Benito Troncoso es un ladrillero que aplica las técnicas ancestrales en el centro de la provincia.
Solamente la pasión por el oficio de ladrillero puede explicar cómo sobreponerse a las adversidades. El trabajo le permitió encontrar la felicidad de forjarse un porvenir y construir los sueños de miles de personas con los ladrillos que amasó.
En el paraje Los Hornos, aun contra todas las adversidades, se mantiene la cultura del moldeado del barro con las manos. Hombres y mujeres, con esfuerzo y dedicación, cada temporada, le dan forma a millares de ladrillos y ladrillones. Rostros curtidos por el sol y por el paso del tiempo, manos acostumbradas al agua y a la tierra y a la ilusión de estar modelando el futuro de sus familias y del lugar que escogieron para vivir y trabajar. Estas son las características que acompañan cada jornada a los pocos horneros que todavía se atreven a desarrollar esta noble tarea ancestral y que está bien arraigada en la idiosincrasia de sus habitantes.
Benito Troncoso es uno de ellos, el cual hace más de 40 años hundió sin temor ni vergüenza sus manos en el barro para arrancarle la riqueza a la tierra que le permitiera salir adelante con los suyos.
En cada ladrillo y en cada ladrillón se fue un pedazo de vida, de sacrificio y de largos sueños. Cada ladrillo elaborado y vendido significaron el valor fundamental para construir un propio hogar, para poner un plato a la mesa, para pagar el estudio de sus hijos. “Este trabajo me dio y me da lo justo para construir mis sueños y los de mi familia”, cuanta Troncoso mientras le da forma al barro en los moldes.
“El Gringo” Troncoso es marianense de pura cepa; nació un 19 de abril de 1970 fruto de la pareja emprendedora compuesta por Cristino Troncoso y Seferina del Carmen Montecino. Sus hermanos son José, Florencio y Verónica.
Hoy tengo las manos llenas de barro pero llenas de dignidad. Nadie me ha regalado nada”. Benito Troncoso. Ladrillero.
Mientras completaba sus estudios en la escuela primaria 135, ya en las tardes iba al paraje de Los Hornos a estibar ladrillones.
Así, de a poco y con esa corta edad, fue aprendiendo el oficio que abrazaría para toda la vida. Hoy, con medio siglo de vida sobre sus espaldas, aún se anima a cortar ladrillos y llevar el “mango a la casa” como bien lo define. “Hoy tengo las manos llenas de barro pero llenas de dignidad, nadie me ha regalado nada. Todo lo que hoy tengo se lo debo a este oficio que lo voy a hacer hasta que el cuerpo me aguante y las fuerzas me acompañen”, dice con orgullo. También reconoce que de este sacrificado oficio aprendió los mejores secretos del corte de ladrillos del mítico Carlos Viviani y con el tiempo con su hijo Carlitos, como todos lo conocen.

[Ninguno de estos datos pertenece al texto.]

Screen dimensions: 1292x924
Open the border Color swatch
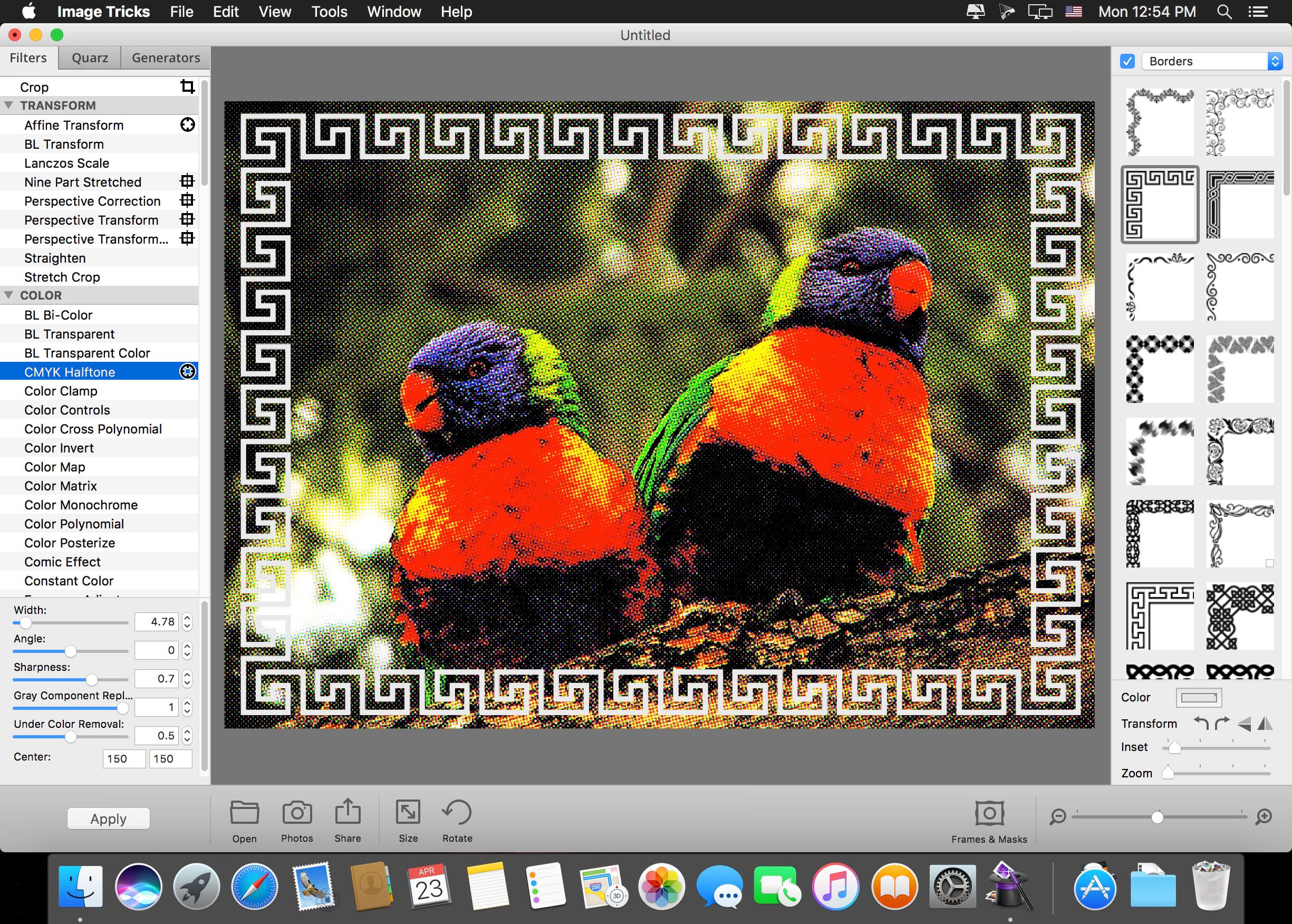1198,698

“De ellos aprendí todo, fueron y son como mi familia. Siempre han estado en las buenas y en las malas conmigo. Muy agradecido estoy”, señaló.
Desastre
En medio de la pandemia y apenas el agua llegó por los canales de riego, se animó a empezar la tarea de cortar ladrillos como todos los años. Y como si la pandemia no fuera poco, a finales de octubre en una tormenta nocturna, el agua y el barro le borraron por completo el fruto de su esfuerzo de una semana: 13 mil ladrillones que se encontraban secando en la cancha de corte, en pocos minutos quedaron destruidos.
“Esas son las cosas que duelen. Las cosas que tal vez nadie ve pero que a nosotros nos parten al medio. Ver el fruto de horas de trabajo perdido en minutos nos duele, pero como soy y somos ladrilleros de pasión, nos ponemos de pie y la volvemos a apechugar para salir adelante”, dice con profunda emoción.

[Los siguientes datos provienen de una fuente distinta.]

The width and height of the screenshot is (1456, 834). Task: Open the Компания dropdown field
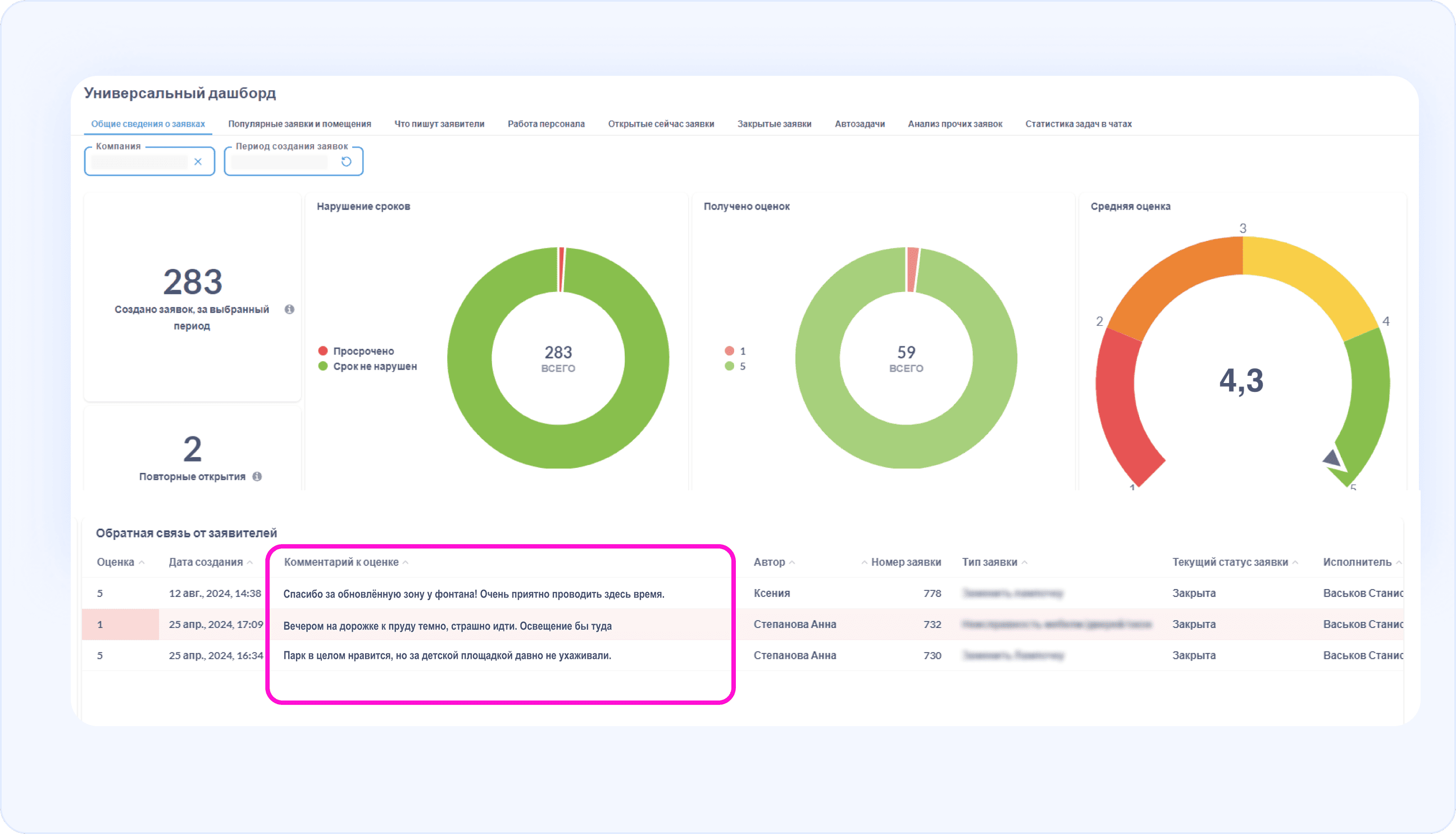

En ese momento, reflexiona: “Trabajar de esto no es para cualquiera. Ser ladrillero no es saber solo cortar ladrillos, ser ladrillero es saber seguir adelante cuando pasan cosas como perder la producción por temporales. Hay que seguir delante de la forma que se pueda y volver a empezar una y otra vez. Si no se ama esto con la primera cosa negativa que te pasa abandonás enseguida la actividad”, confiesa.